[What you should do] As the answer, give every line of the records that includes the word "agent".

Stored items
□ □ □ □ □
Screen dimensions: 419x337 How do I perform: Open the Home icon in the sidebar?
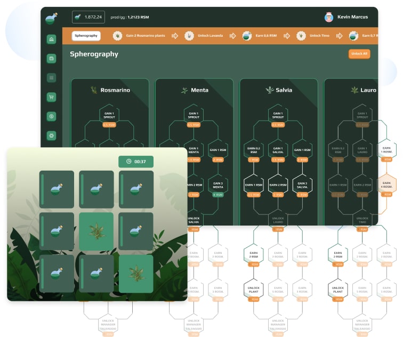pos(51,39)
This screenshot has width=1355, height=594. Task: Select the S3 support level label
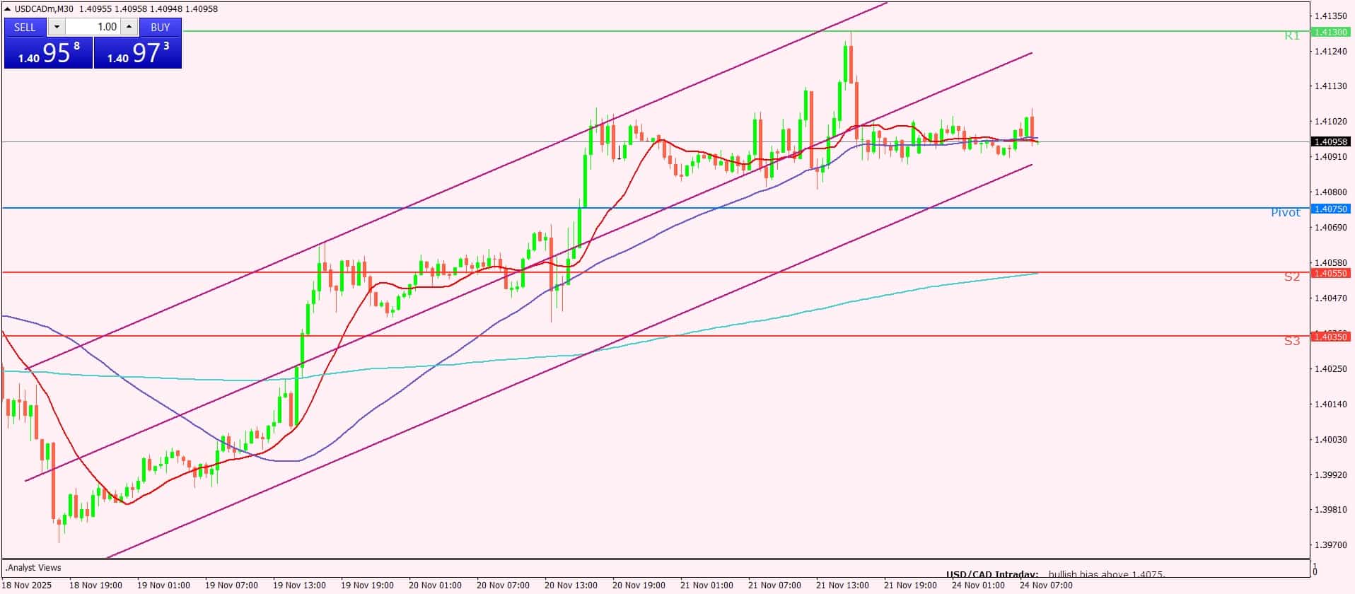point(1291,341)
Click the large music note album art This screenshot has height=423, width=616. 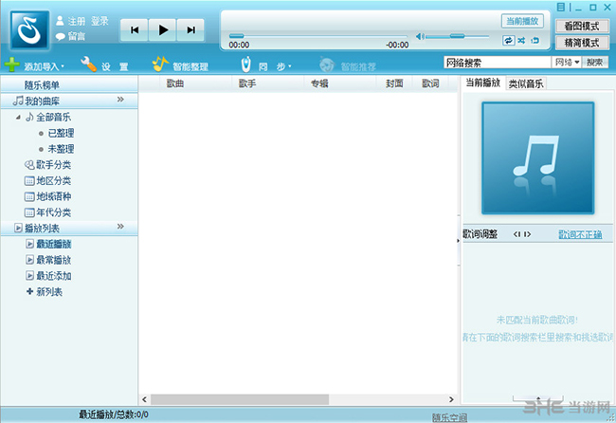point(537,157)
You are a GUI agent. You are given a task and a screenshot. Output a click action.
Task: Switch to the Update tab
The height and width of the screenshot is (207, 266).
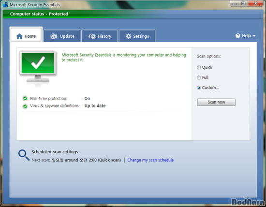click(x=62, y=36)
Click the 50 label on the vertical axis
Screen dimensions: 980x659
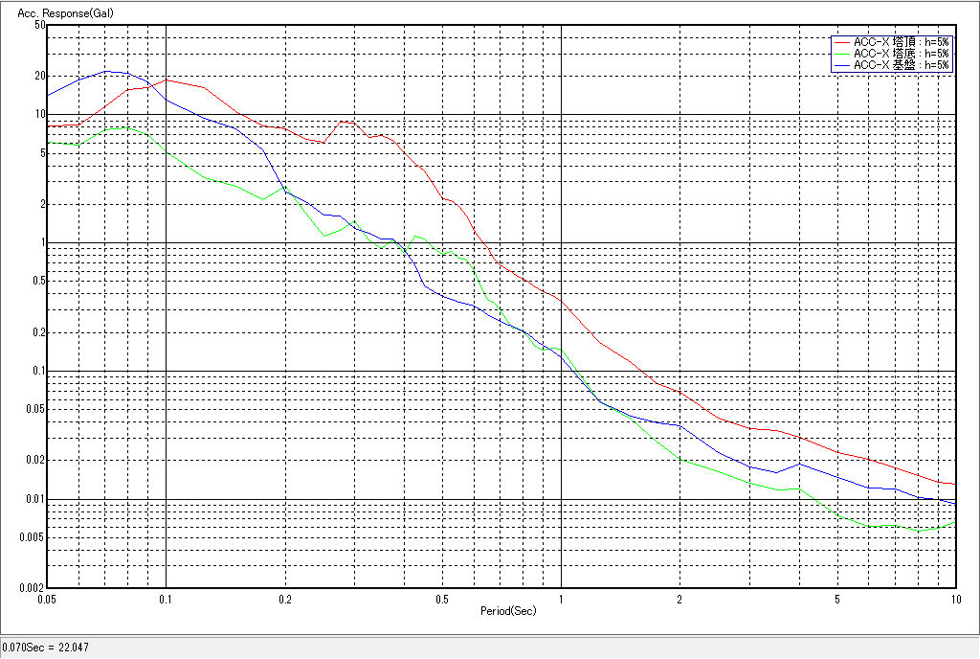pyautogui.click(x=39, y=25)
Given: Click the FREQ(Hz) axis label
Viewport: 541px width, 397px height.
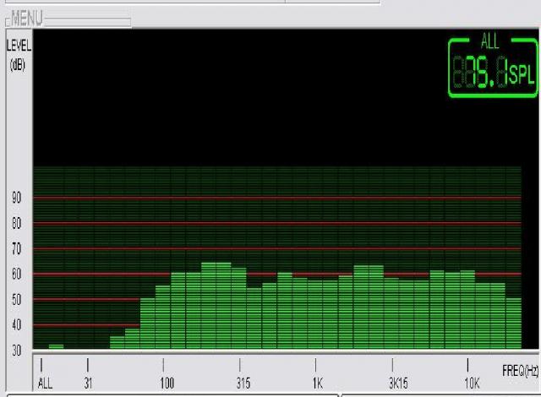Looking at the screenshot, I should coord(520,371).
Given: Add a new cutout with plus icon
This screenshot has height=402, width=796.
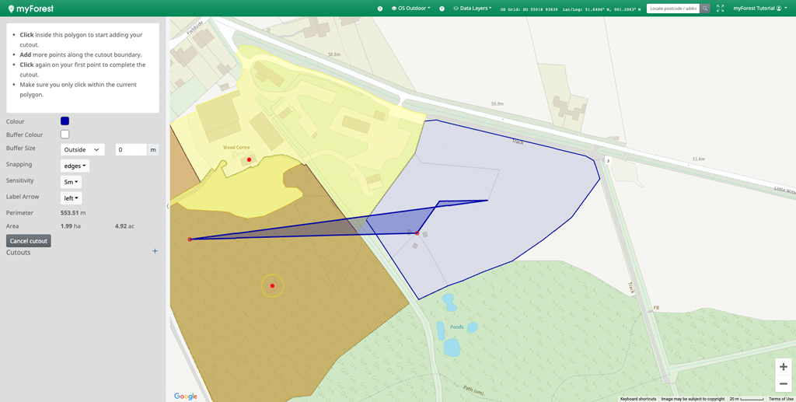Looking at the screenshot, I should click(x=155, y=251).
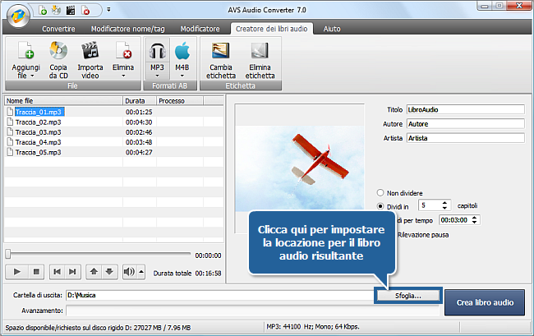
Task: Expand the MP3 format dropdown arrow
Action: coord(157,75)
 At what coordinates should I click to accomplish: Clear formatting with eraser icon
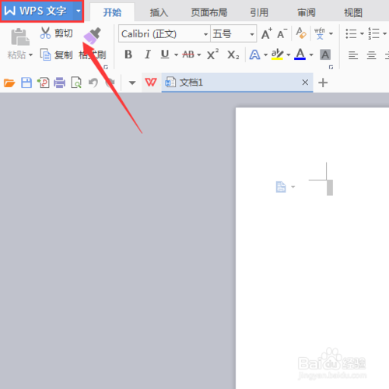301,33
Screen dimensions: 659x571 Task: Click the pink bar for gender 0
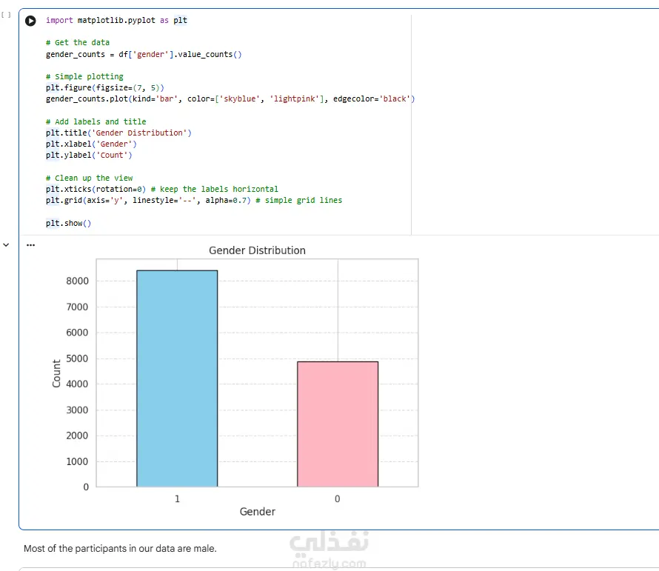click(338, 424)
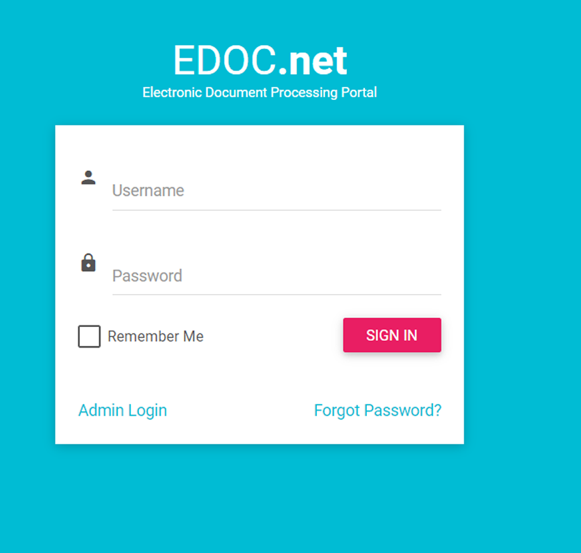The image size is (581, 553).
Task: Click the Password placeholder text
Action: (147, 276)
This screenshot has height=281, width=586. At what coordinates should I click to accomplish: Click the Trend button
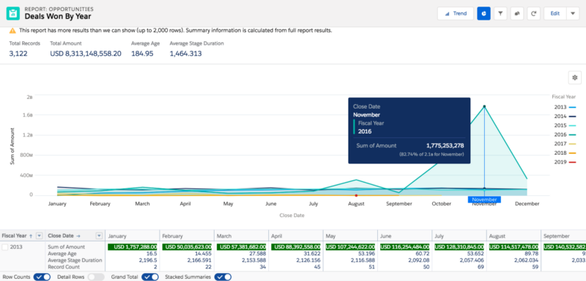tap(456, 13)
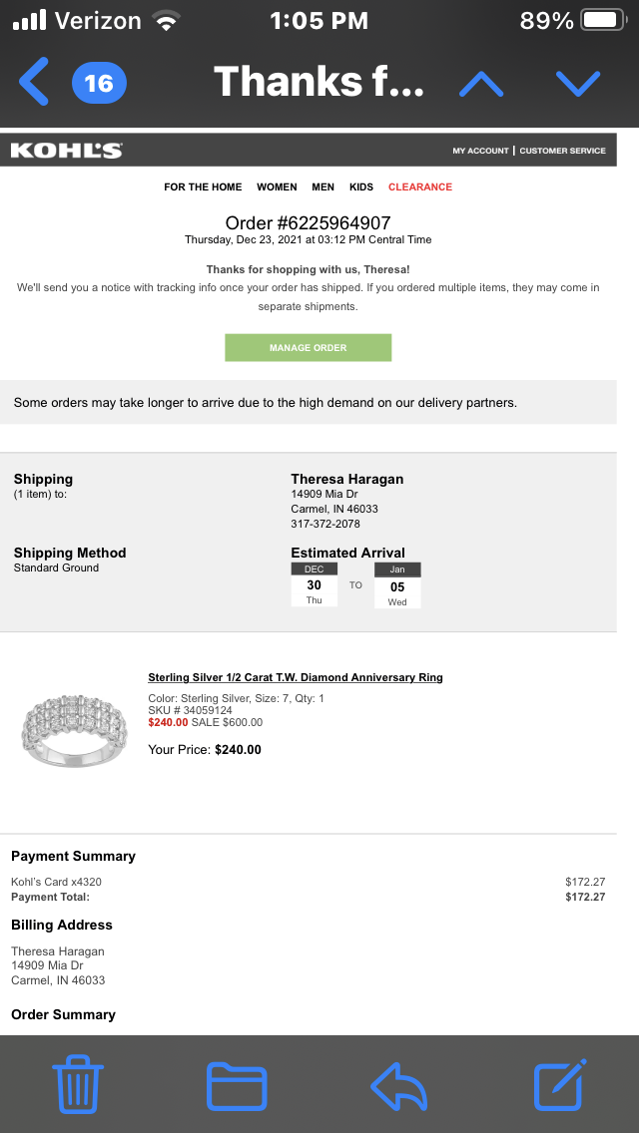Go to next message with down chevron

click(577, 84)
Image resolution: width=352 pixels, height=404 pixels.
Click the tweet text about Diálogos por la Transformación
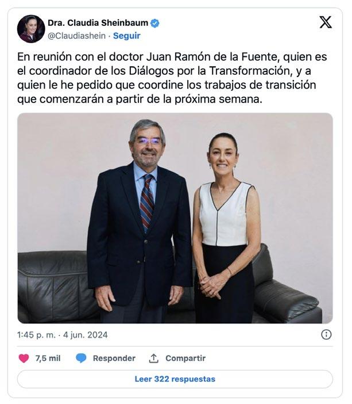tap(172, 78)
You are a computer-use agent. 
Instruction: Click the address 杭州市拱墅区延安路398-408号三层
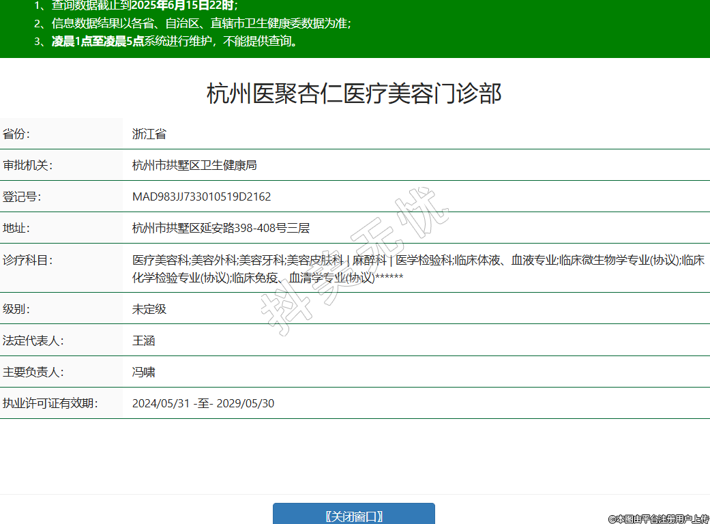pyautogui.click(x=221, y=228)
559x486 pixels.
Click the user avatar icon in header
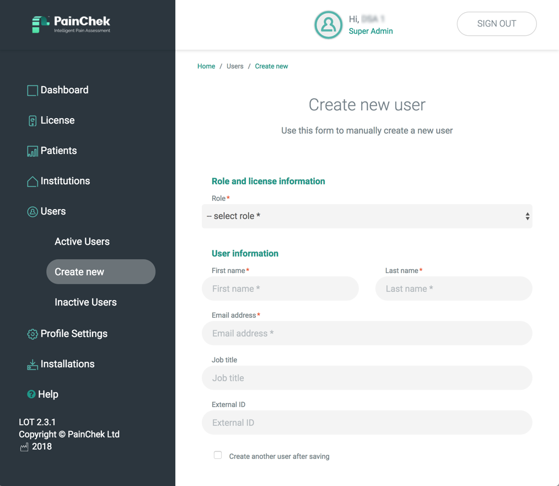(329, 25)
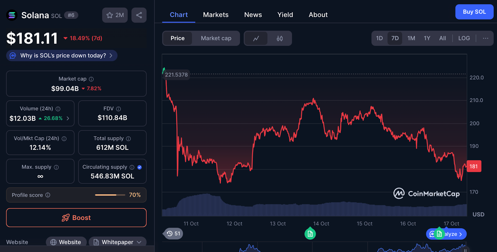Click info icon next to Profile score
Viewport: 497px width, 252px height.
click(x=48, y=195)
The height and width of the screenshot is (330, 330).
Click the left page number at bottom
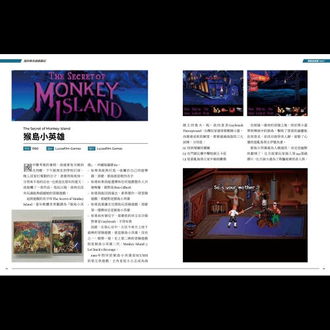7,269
□ □ □ □ □
[Output below]
You are a GUI agent. You are given a task and a screenshot. Output a click action.
You are a computer-use agent. 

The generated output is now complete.